### やること
下の抜粋を読んで、次の問いに答えてください。
(a) 邦訳リストは全部で何回に分けて転記されますか。
(b) 邦訳は何をもとに調べましたか。
(c) データを提供したのはだれですか。

═════ 抜粋 ═════

とりあえず私の2008年の日記に掲載した、ムアコック編集長時代の同誌の邦訳リストを書影つきで転記します(計20回)。気になることやご意見等、適宜いただければ幸いです。同誌のことなら何でもOK。

皆さんの積極的な書き込みをお待ちしています。

コメント(34)

というわけで、今回からマイクル・ムアコックが単独で編集長を務めた<New Worlds>誌の邦訳リストを紹介していく。
邦訳は、「翻訳作品集成」をもとに調査した。複数の訳がある場合は、作成者の判断で取捨した。別題で邦訳がある場合は、併記している。
また、マイミクこわるさんのご協力がなかったらこの試みは挫折していた。こわるさん、データ提供ありがとうございました(注:翻訳家の山岸真さんにも多大なご協力をいただきました)。

═════ データの一部 ═════

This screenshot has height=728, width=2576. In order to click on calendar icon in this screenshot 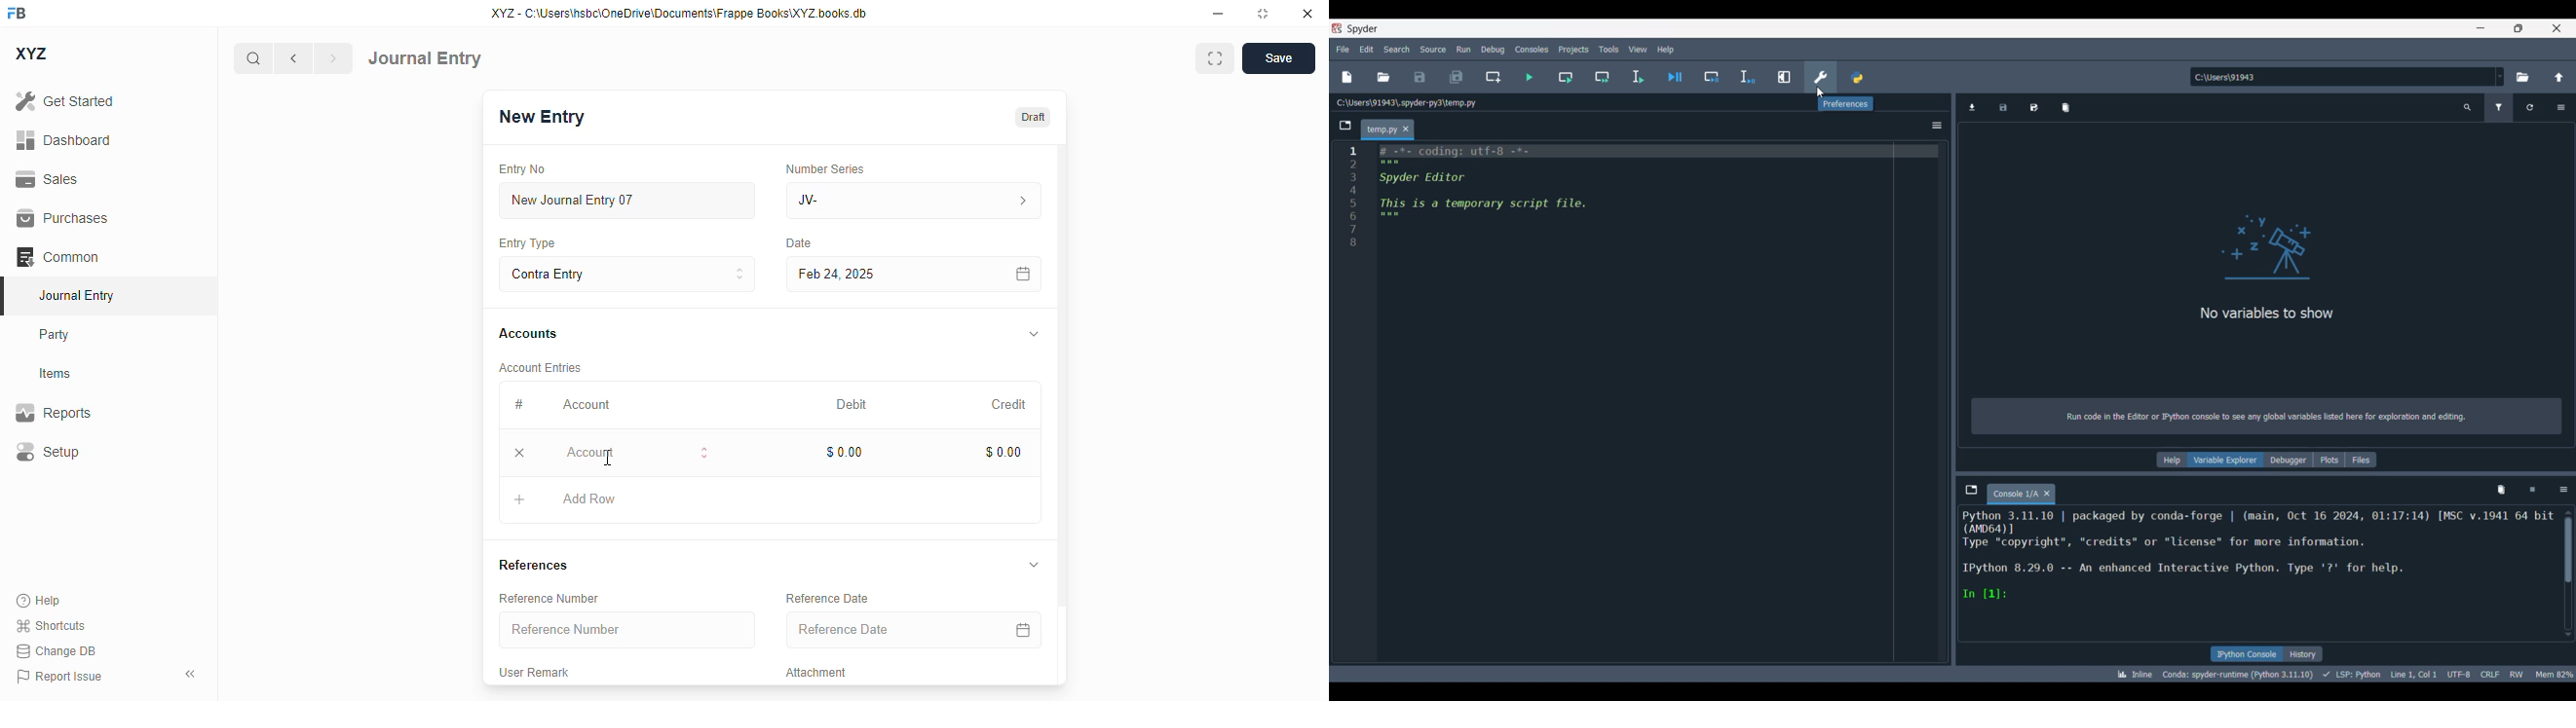, I will do `click(1022, 629)`.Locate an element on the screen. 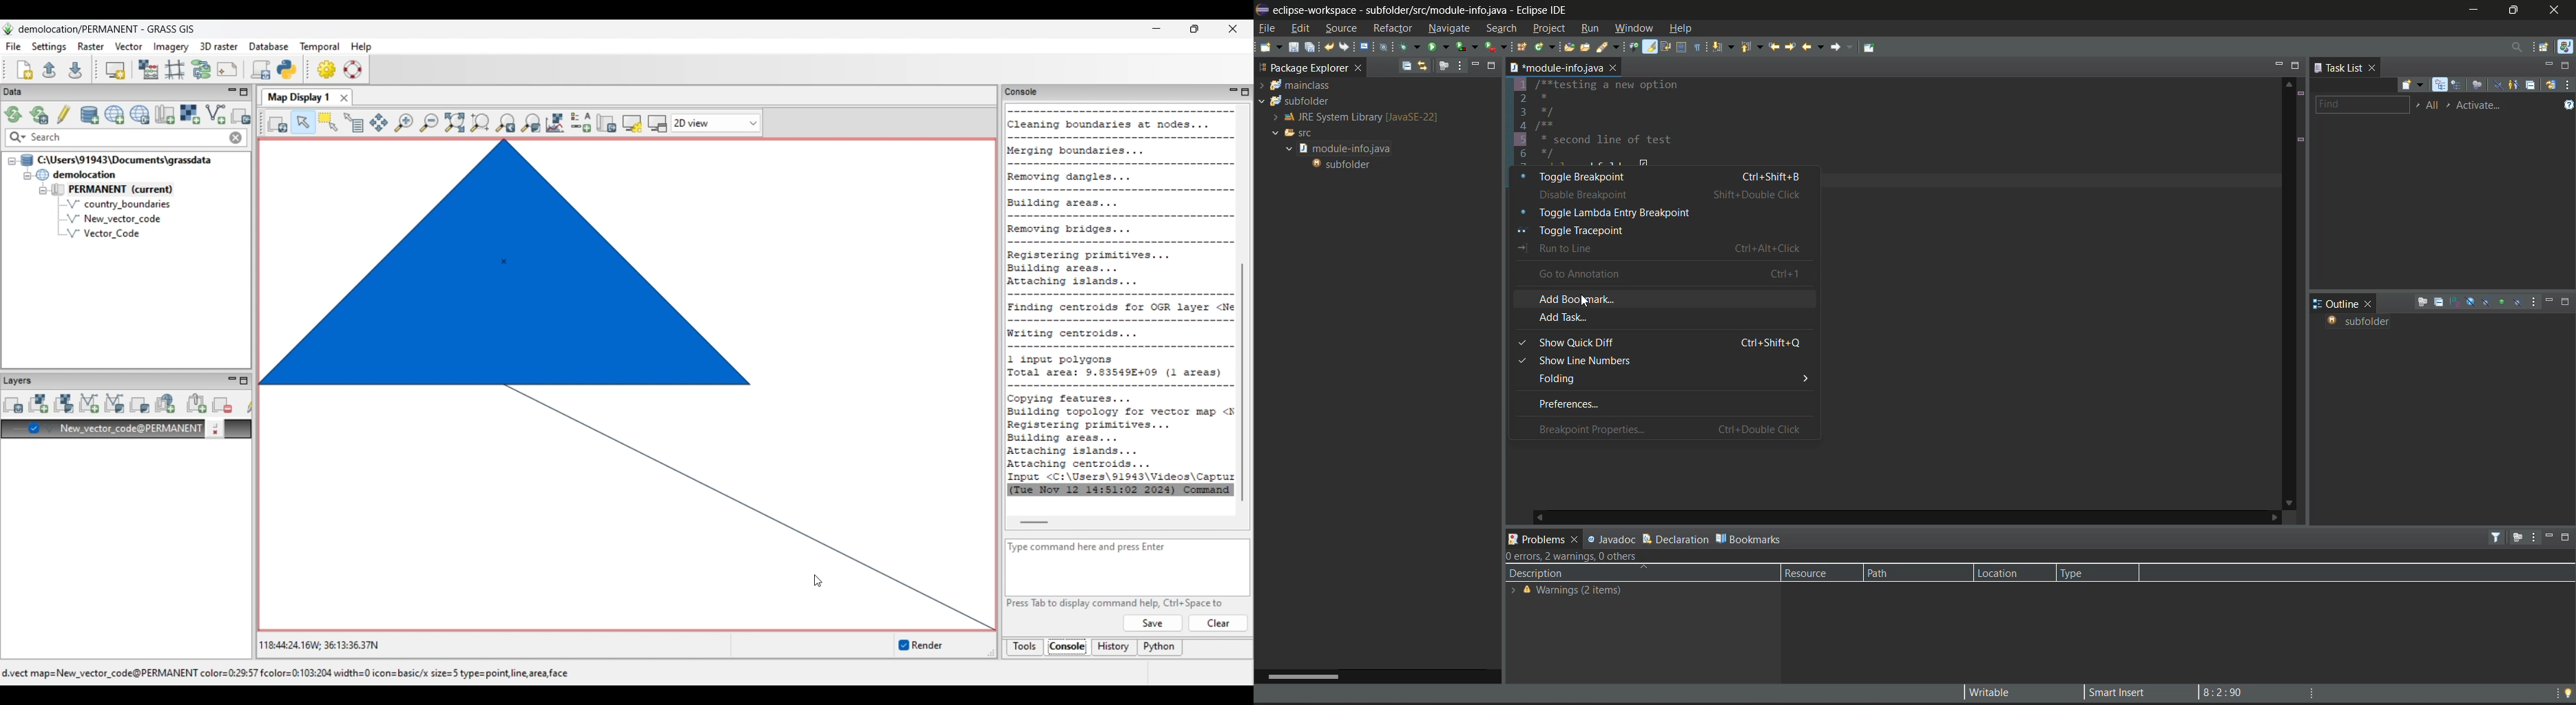 The width and height of the screenshot is (2576, 728). forward is located at coordinates (1839, 47).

═════

### 解答例
(a) 計20回です。
(b) 「翻訳作品集成」です。
(c) マイミクのこわるさんです。